Five ways consumer behaviour has changed fashion retail last Christmas
As the dust settles over another hectic festive
peak trading season, it’s clear that fashion retail has changed considerably
yet again this year thanks to this annual trial by fire. The factors behind the
changes prove to be as disparate as the changes themselves. Here we analyse
some of the key ways consumer behaviour has helped shape the fashion retail
sector this Christmas.
UK consumers in particular made full use of pre-Christmas sales, while French shoppers stayed home.
Forget about Black Friday and Cyber Monday, this year November was transformed by many UK fashion retailers into Black-vember as they began their big sales marketing push at the start of the month and often extended it right up to Christmas day and beyond.
The result is that the fashion retail calendar has been permanently altered. Discounting now dominates the peak-trading season, where once it was strictly a post-Christmas tactic to draw out the long tail of festive spending.
Does the new discounting landscape benefit retailers? The answer is unclear. UK footfall traffic, for example, fell 3% on Boxing Day compared to 2017, which Springboard Retail Intelligence blamed on ‘almost continuous discounting…over the period from Black Friday onwards’.
Fashion chains including Primark, Superdry and Italy’s low-cost OVS all warned of weak sales in the crucial run-up to Christmas. And while Zara owner Inditex (ITX.MC) resisted discounting, it reported disappointing sales. “Customer behaviour is becoming more and more difficult to predict,” Stefano Beraldo, chief executive officer at OVS, said just before the Christmas after an 11 percent drop in same-store sales.

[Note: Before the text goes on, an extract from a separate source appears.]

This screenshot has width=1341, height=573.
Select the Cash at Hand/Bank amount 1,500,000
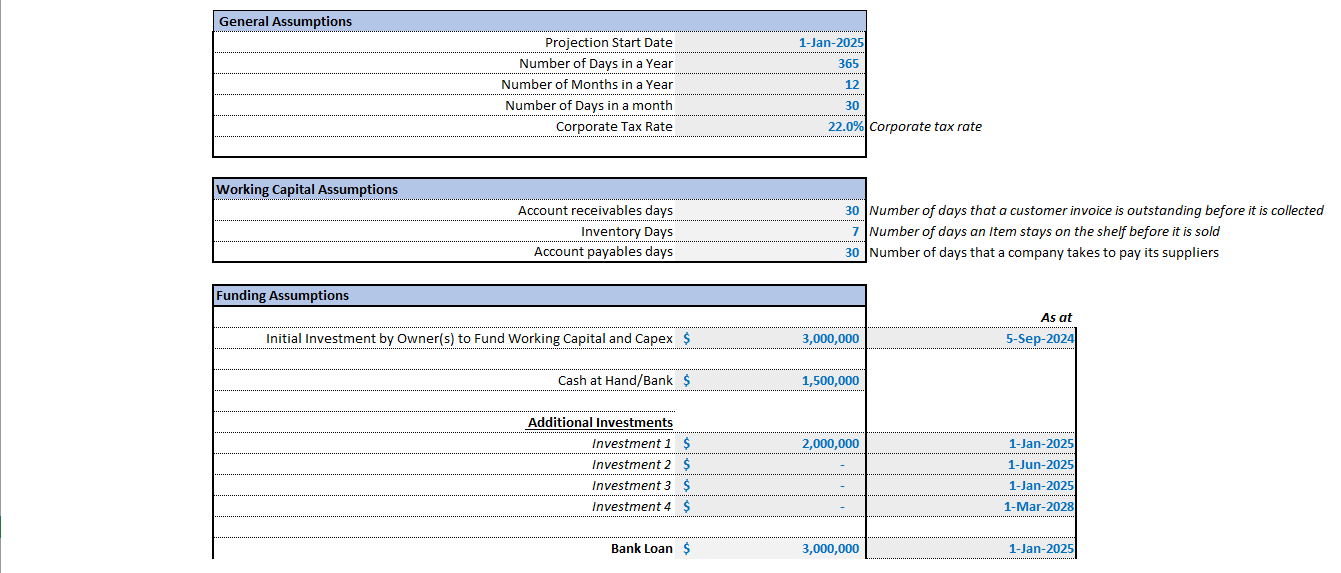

Meanwhile, digital pureplay Boohoo and UK department store John Lewis both said their pre-Christmas trading was saved by discounting. John Lewis reported that its menswear and womenswear were up 7.2% and 8.5% respectively after the department store cut prices and lured shoppers into stores, reversing weeks of declining sales.
Whatever the result, UK retailers are now locked in a growing discounting cycle which only the bravest, or most foolhardy dare to resist.
The UK’s nearest neighbour, France, meanwhile has yet to discover whether its annual new year sales will be a success. The post-Christmas trading period will be pivotal for a country that has seen retail turnover drop by 6.8% in November and an eyewatering 25% in December, triggered by the nationwide ‘yellow vest’ protests.
Known as les soldes d’hiver the sales period traditionally starts on 9 January, last ten weeks and account for 20% of French retailers annual turnover with fashion featuring prominently among the bargains.
The yellow vest protests have contributed to the lowest levels of confidence in the country’s retail sector in nearly a decade and caused the Dior Men’s Show in Paris to be rescheduled.
Online fashion finally fit the bill
This Christmas, the online fashion sector has finally tackled the thorny problem of ‘fit’. The physical store’s answer to ‘fit’ is elegantly simple – the fitting room – try a garment on to see if it is the right size and cut. But, until now online fashion shoppers have had to gamble on buying multiple sizes and hope this costly, scattergun approach proves successful.
This Christmas, however, various tech innovators have finally broken through, harnessed the power of data analytics and artificial intelligence to ensure shoppers no longer have to tread the tightrope of inaccurate clothing sizes, which result in poor fit.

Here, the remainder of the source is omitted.